The High Temperature Stress-Rupture Properties of Platinum and Palladium
The High Temperature Stress-Rupture Properties of Platinum and Palladium
The Effect of Environment and Composition on Service Performance
The industrial applications of platinum and palladium in wrought form derive, in large measure, from the unique ability of these metals to maintain their mechanical properties over long periods in oxidising environments at high temperatures. Published data on the strengths of these metals and their alloys is, however, somewhat confusing and often contradictory. A critical appraisal of the data, including some results from experimental work carried out recently in this laboratory, is presented so that the creep-rupture strengths of high purity platinum and palladium can be specified and discussed in terms of environmental sensitivity and of the role played by impurities.
Stress-rupture curves are often used to specify the high temperature performance of structural materials. These curves give the load dependence of the times to failure for a specified testing environment and they generally display a discontinuity if the material being tested is environmentally sensitive. A discontinuity corresponding to a transition to longer rupture times as the applied load is decreased is commonly referred to as a strengthening effect. Conversely, weakening corresponds to a transition to shorter rupture times.
Environmental sensitivity may arise as a result of interactions between either the metal or its impurities and the testing environment. Interactions between the metal itself and the environment are referred to as generic effects because they are an inherent property of the pure metal and as such they may place fundamental limitations on its practical application. While stress-rupture testing, which manifests the combined effects of creep deformation and crack growth, cannot be employed to characterise environmental effects—generic or otherwise—directly, it can be a sensitive indicator of their occurrence. The embrittlement and intergranular fracture that arise as a result of exposing nickel and its alloys to air at high temperatures (1) appears to be a characteristic feature of environmental degradation in these materials at high temperatures, and is accompanied by an air-strengthening effect (2) clearly discernable in the stress-rupture curves. It is therefore reasonable to use stress-rupture data to monitor the effects of environment on a particular metal or alloy.
While early work (3–6) with platinum indicated that air weakening took place at various temperatures, other and largely more recent work (Fig. 1) particularly in the temperature regime above 1200°C, has shown that neither air-weakening nor strengthening is observed on testing both sheet and wire specimens (7–12). The air weakening effects that were recorded can probably be attributed (7, 13) to the presence of oxidisable impurities. Several mechanisms have been suggested, most of which, according to a recent review (14), involve either the intrusion of environmental atoms which interact with impurities or the loss of impurities. Thus, the appropriate control of impurity levels gives reproducible high temperature strengths for platinum and its alloys, and rupture curves of the type presented in Figure 1 can be used with confidence to predict the performance of these materials.

————————

• **Required task 1**
Please return the stretch of the stress-rupture text from "Stress-rupture curves are" through "shorter rupture times.".
• **Required task 2**
In the stress-rupture text, what is a discontinuity corresponding to a transition to longer rupture times as the applied load is decreased commonly called?
• **Required task 3**
Name every metal mentioned in the stress-rupture text.
The lines after this point have no role in any of this work.

• **Dataset section**
————————

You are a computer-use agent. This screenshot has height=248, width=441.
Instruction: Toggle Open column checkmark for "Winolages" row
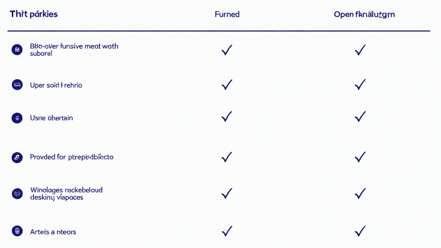(x=360, y=194)
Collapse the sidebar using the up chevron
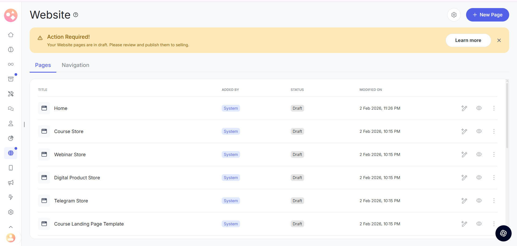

————————

• **Task answer 1**
Stress-rupture curves are often used to specify the high temperature performance of structural materials. These curves give the load dependence of the times to failure for a specified testing environment and they generally display a discontinuity if the material being tested is environmentally sensitive. A discontinuity corresponding to a transition to longer rupture times as the applied load is decreased is commonly referred to as a strengthening effect. Conversely, weakening corresponds to a transition to shorter rupture times.

• **Task answer 2**
A strengthening effect.

• **Task answer 3**
Platinum, palladium, nickel